Mencuatnya kasus perkawinan antara Cidre dan Jun, menurut Kasatreskrim Polres Bangli, AKP Gusti S. Putra, bermula dari surat pembaca yang dimuat salah satu media lokal Bali. Selanjutnya, petugas langsung mengadakan penyelidikan lapangan.
Dari hasil pemeriksaan, lanjut Gusti, timnya menetapkan status Cidre menjadi tersangka karena melanggar UU Perlindungan Anak. "Menikahi anak dibawah umur, kan, tidak boleh. Ini kasus yang sama persis seperti yang dilakukan Syeh Puji beberapa tahun lalu," kata Gusti.
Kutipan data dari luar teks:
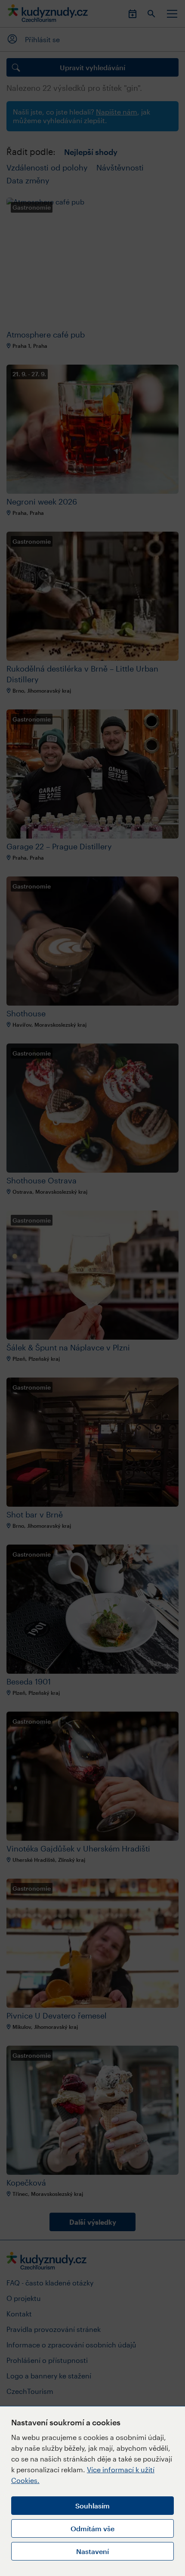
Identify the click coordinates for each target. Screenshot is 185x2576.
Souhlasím (92, 2506)
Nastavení (92, 2551)
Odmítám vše (92, 2528)
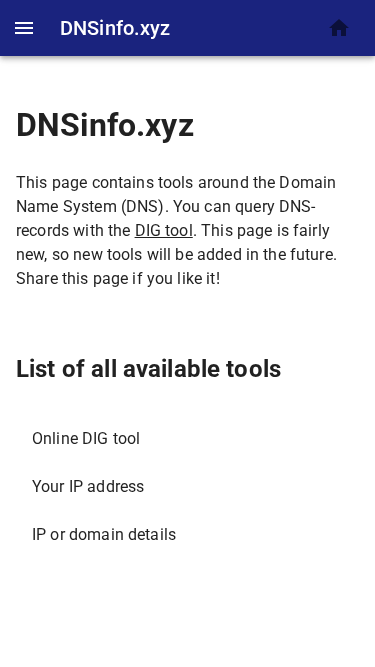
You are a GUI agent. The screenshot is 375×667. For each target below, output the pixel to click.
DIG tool (164, 230)
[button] (187, 439)
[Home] (339, 28)
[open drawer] (24, 28)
Menaggapi soal pernikahan di bawah umur ini, Siti Sapura, aktivis Lentera Anak Bali (LAB) menegaskan, dalam kasus ini sama sekali tidak boleh ada toleransi. Tersangka harus dituntut berdasarkan hukum dan sesuai undang-undang.
Menurutnya, Jun harus dikembalikan ke orangtuannya dan diberi kesempatan untuk melanjutkan sekolah. Sementara bila anaknya sudah lahir, bisa diasuh oleh keluarga. "Jun masih di bawah umur, sehingga tak boleh melakukan perkawinan," tegas Siti.
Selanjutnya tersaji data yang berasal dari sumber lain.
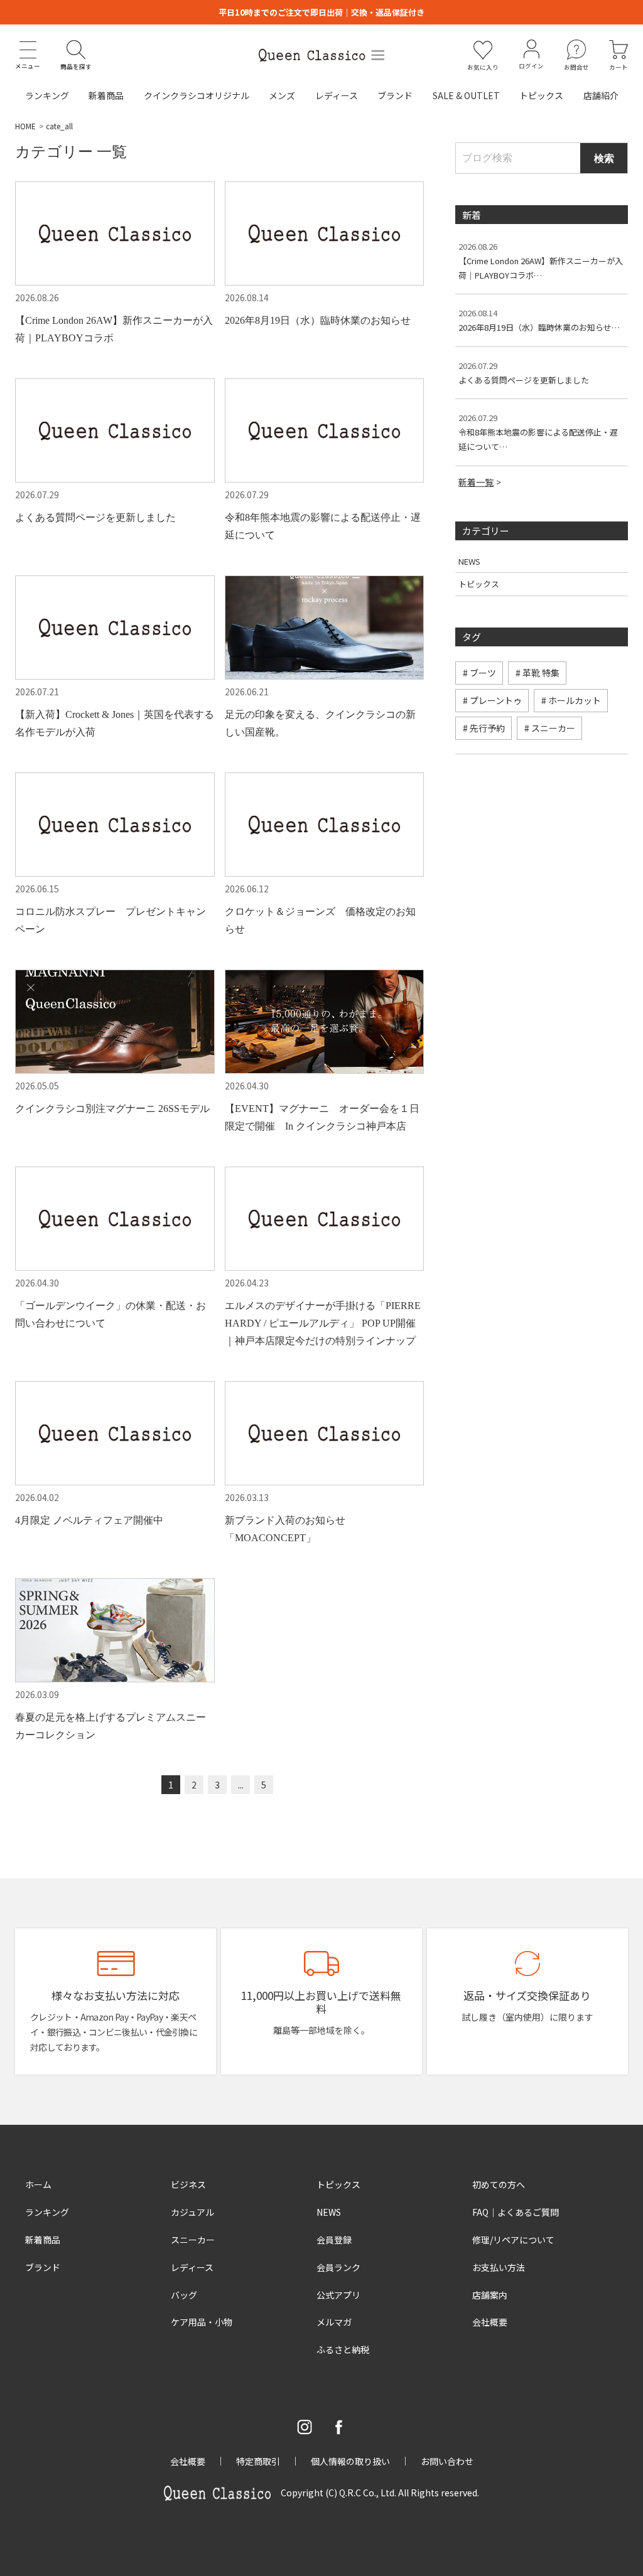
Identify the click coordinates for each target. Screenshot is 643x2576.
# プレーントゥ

Siti mengaku, pernah memberi advokasi dalam kasus serupa di Kabupaten Klungkung, Bali. Dalam kasus itu si anak akhirnya diserahkan ke orangtuannya untuk disekolahkan, sementara bayinya diasuh oleh keluarga ibunya.
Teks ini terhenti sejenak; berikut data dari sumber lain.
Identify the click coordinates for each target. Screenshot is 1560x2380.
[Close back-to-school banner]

"Hukum tak boleh kalah oleh adat. Sekalipun sudah dinikahkan secara adat, tapi itu semua tidak berlaku," tegasnya. Sementara Wayan Wira dari Pusat Pelayanan Terpadu Perlindungan Perempuan dan Anak Bangli mengatakan, dalam kasus ini harus dilakukan pemecahan secara proporsional. Artinya, silakan pelaku dihukum sesuai aturan yang ada, namun jangan ada usaha untuk memisahkan. "Jika sampai dipisahkan, bagaimana aspek sosial termasuk ekonomi korban?" kata Wira.
Selanjutnya, Kapolres Bangli AKBP Sakeus Ginting menegaskan, polisi tetap akan menjerat Cidre dengan pasal 81 (2) UU Perlindungan Anak, yang intinya melakukan bujuk rayu berbuat cabul dengan anak di bawah umur, dengan ancaman hukuman maksimal 15 tahun. "Tapi tersangka proaktif sehingga tidak kami tahan," kata Sakeus.